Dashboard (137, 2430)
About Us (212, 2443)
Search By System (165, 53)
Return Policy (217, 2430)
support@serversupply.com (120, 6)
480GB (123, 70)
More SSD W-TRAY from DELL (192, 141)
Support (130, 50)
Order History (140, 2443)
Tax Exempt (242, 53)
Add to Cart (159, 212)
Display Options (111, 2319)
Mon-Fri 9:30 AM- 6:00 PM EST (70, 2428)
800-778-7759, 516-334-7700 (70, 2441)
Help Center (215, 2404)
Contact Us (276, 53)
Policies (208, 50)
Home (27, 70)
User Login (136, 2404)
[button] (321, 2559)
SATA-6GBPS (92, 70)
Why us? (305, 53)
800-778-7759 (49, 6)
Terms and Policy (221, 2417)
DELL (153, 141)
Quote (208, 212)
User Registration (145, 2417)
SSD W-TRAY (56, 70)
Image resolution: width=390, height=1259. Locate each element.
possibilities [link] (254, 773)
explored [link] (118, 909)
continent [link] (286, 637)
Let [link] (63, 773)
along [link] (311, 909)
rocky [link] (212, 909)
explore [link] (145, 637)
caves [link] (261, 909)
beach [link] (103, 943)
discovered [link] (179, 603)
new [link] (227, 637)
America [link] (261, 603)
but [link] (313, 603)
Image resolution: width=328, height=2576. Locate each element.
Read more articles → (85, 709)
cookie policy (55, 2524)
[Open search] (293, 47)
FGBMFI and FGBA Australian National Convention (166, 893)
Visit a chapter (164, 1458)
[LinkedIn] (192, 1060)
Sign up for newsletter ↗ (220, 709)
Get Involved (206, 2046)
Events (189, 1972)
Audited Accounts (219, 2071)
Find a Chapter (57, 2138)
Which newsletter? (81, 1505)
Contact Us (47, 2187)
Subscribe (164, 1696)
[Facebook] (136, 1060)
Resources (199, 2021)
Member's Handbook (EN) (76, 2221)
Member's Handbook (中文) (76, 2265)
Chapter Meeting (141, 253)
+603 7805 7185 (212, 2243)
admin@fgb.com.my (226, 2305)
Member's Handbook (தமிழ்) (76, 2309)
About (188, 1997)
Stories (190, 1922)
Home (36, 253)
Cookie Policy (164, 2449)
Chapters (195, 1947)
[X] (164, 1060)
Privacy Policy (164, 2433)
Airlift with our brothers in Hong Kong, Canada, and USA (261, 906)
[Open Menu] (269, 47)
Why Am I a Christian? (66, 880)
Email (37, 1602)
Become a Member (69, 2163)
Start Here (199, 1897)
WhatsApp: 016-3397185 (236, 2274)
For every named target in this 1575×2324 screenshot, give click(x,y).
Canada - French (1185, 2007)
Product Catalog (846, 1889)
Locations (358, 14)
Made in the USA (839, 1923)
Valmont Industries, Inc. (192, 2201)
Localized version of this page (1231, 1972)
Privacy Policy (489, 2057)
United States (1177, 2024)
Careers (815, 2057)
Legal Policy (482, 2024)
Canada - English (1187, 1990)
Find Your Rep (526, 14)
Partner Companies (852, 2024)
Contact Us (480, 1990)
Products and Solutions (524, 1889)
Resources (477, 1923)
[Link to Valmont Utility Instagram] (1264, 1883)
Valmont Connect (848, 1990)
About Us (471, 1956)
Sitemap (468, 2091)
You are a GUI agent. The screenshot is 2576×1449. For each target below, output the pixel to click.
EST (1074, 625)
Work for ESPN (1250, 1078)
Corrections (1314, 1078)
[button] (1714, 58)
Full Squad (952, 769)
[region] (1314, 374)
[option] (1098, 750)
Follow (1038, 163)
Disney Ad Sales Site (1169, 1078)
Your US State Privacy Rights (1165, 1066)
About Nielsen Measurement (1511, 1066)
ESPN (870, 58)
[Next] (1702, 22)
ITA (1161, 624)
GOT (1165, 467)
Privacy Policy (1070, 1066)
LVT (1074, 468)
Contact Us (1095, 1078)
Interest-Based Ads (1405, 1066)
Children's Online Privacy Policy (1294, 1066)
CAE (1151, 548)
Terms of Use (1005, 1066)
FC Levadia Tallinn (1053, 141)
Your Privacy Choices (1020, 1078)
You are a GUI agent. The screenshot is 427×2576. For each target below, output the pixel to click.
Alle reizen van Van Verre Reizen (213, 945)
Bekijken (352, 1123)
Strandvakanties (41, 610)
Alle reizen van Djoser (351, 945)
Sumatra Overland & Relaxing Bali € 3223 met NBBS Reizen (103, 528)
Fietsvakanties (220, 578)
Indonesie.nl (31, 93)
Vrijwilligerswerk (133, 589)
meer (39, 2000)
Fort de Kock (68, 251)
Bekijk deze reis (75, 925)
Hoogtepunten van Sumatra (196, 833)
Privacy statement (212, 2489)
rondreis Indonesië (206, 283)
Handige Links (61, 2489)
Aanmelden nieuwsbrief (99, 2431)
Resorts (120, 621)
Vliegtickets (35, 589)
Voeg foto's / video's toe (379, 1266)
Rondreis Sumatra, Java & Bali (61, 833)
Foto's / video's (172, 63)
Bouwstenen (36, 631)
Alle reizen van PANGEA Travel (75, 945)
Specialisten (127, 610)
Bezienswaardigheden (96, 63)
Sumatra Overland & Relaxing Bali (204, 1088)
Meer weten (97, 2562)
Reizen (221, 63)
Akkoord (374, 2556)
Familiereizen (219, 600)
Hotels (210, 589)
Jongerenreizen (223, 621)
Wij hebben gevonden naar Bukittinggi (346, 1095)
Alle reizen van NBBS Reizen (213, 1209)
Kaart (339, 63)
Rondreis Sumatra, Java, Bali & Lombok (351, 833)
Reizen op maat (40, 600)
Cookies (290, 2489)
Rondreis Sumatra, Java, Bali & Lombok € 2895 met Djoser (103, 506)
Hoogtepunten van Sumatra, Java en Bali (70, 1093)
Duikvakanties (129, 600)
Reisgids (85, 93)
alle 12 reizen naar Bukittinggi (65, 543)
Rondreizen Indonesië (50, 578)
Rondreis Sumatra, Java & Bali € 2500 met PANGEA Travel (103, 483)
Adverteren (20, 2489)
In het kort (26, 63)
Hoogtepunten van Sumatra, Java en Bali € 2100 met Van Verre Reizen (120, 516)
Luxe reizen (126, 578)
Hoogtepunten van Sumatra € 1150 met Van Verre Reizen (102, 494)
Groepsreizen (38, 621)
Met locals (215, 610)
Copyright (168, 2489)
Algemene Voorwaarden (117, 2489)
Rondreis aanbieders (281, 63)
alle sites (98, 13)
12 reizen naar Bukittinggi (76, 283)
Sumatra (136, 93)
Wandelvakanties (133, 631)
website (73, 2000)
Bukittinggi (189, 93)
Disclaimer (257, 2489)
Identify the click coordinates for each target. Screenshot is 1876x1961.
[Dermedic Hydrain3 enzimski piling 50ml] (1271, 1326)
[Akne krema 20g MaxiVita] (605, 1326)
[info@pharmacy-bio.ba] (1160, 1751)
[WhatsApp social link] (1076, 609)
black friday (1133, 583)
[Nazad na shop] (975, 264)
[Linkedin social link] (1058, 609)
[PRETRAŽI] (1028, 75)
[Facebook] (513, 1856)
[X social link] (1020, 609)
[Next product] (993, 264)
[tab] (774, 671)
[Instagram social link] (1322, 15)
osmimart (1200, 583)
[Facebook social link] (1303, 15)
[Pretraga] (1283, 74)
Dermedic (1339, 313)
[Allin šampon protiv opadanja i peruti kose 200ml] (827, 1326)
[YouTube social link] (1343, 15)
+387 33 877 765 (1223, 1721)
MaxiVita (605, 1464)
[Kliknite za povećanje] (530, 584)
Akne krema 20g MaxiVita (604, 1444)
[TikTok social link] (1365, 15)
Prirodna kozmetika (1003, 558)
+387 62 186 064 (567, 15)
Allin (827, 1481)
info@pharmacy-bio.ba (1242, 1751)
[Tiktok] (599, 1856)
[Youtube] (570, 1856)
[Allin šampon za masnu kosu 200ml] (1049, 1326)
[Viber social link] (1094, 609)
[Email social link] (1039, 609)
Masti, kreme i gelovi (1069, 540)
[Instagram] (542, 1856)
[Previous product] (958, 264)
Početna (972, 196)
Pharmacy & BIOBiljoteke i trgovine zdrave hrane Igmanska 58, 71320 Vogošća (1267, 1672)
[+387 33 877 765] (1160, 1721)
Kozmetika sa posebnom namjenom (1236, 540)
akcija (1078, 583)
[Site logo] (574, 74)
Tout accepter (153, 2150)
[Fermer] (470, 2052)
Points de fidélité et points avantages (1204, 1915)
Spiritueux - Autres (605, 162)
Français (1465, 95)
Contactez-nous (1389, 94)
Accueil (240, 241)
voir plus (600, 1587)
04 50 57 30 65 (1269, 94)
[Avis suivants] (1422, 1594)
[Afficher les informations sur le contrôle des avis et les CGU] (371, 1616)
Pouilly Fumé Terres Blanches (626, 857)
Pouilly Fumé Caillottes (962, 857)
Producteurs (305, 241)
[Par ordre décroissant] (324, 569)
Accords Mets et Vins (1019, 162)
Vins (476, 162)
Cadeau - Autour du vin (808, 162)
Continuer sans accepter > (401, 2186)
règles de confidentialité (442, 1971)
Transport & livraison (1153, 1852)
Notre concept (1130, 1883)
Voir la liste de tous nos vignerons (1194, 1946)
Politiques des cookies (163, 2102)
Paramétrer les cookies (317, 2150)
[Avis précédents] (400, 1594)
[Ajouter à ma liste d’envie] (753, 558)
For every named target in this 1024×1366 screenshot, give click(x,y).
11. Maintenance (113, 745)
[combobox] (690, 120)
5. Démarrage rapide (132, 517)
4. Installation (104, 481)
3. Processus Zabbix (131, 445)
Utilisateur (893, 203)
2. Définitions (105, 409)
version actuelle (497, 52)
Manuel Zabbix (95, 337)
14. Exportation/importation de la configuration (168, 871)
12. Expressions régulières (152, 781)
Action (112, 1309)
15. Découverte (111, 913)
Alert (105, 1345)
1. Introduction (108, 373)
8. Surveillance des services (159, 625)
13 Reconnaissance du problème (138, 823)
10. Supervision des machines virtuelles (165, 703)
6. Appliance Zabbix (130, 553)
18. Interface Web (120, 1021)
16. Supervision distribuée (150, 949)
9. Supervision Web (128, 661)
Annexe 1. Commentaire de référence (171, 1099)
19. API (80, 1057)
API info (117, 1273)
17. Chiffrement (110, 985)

**What this task involves**
Look above for the line with "Get Involved (206, 2046)" and the line with "WhatsApp: 016-3397185 (236, 2274)", and reproduce exactly those two lines plus every line between, nothing more.

**Response area**
Get Involved (206, 2046)
Events (189, 1972)
Audited Accounts (219, 2071)
Find a Chapter (57, 2138)
Which newsletter? (81, 1505)
Contact Us (47, 2187)
Subscribe (164, 1696)
[Facebook] (136, 1060)
Resources (199, 2021)
Member's Handbook (EN) (76, 2221)
Member's Handbook (中文) (76, 2265)
Chapter Meeting (141, 253)
+603 7805 7185 (212, 2243)
admin@fgb.com.my (226, 2305)
Member's Handbook (தமிழ்) (76, 2309)
About (188, 1997)
Stories (190, 1922)
Home (36, 253)
Cookie Policy (164, 2449)
Chapters (195, 1947)
[X] (164, 1060)
Privacy Policy (164, 2433)
Airlift with our brothers in Hong Kong, Canada, and USA (261, 906)
[Open Menu] (269, 47)
Why Am I a Christian? (66, 880)
Email (37, 1602)
Become a Member (69, 2163)
Start Here (199, 1897)
WhatsApp: 016-3397185 (236, 2274)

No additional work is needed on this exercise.